Another example of this dynamic occurred in response to indications that the Obama White House might choose a less than tough approach to the Wall Street honchos whose investments led the U.S. into a national economic meltdown. A social media backlash hit the Obama administration just before the State of the Union address, and the president surprised his listeners with a commitment to a muscled-up federal task force to be coordinated with New York Attorney General Eric Schneiderman. The task force is supposed to go after financial fraud with more vigor than the settlement notions previously floated by Treasury Secretary Timothy Geithner and HUD Secretary Shaun Donovan. Given Schneiderman’s commitment to pursuing fraud, his appointment to the task force reflects the mobilization—largely online—of activists, including many progressives, to pressure the White House to be less forgiving to the nation’s mortgage lending malefactors.
Meanwhile, we are watching the hacking interventions of Anonymous in aid of WikiLeaks, Occupiers, and those fighting against what they see as overly-restrictive Internet copyright laws. And we are watching the increasingly linked nature of protests around the world.

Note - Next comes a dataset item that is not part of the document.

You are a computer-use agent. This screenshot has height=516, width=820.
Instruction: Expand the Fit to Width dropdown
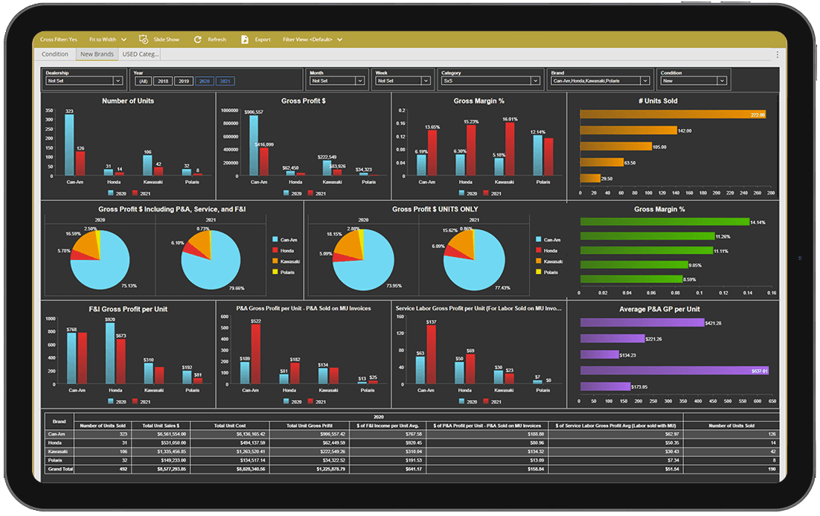123,39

We are all entering new political territory. Christopher Dodd is right when he says that the game has changed and that the moment is a watershed. But when we consider what might be ahead, the terrain is very unclear. Large, well-heeled systems are good at adjusting and, as we all know, power concedes nothing without a struggle. But those of us who have an interest in engaging in democracy may have other worries as well.
In the Komen case, it was very clear that Jeffrey Goldberg of The Atlantic played a huge part in helping to ground the response with his excellent article confirming that the defunding was a conscious political act. Do we understand the critical importance of good journalism/information in these efforts and are we protecting it? Do we have the attention span to look more closely at the breast cancer cause-marketing industry? And what does it mean when we align ourselves with the likes of Google? Not to sound paranoid, but their organizing power (in terms of how information is received) is enormous, but they have strong institutional interests that many are beginning to feel may not be completely aligned with that “don’t be evil” slogan of theirs.
We are all entering a new era in which technology is enabling activism in a different way. Critics might suggest that the ability of people to mobilize quickly online has a political and perhaps ethical downside. Defenders of SOPA or Komen might argue that these powerful and almost-instantaneous backlashes distorted the issues and undermined a more measured political dialogue that might have occurred in a different media environment. It doesn’t appear to us that Komen’s shifting explanations would have been helped by more time and less activism than would have occurred without activists’ access to new technology. But an exploration of the ethics of the new uses of technology always lags behind the actual applications of new technologies. We would love NPQ readers to weigh in on the fast-paced online activism that showed its power and potential in these cases, inducing a national nonprofit, Congressional legislators, and the President of the United States to back off positions or make major modifications in their stances.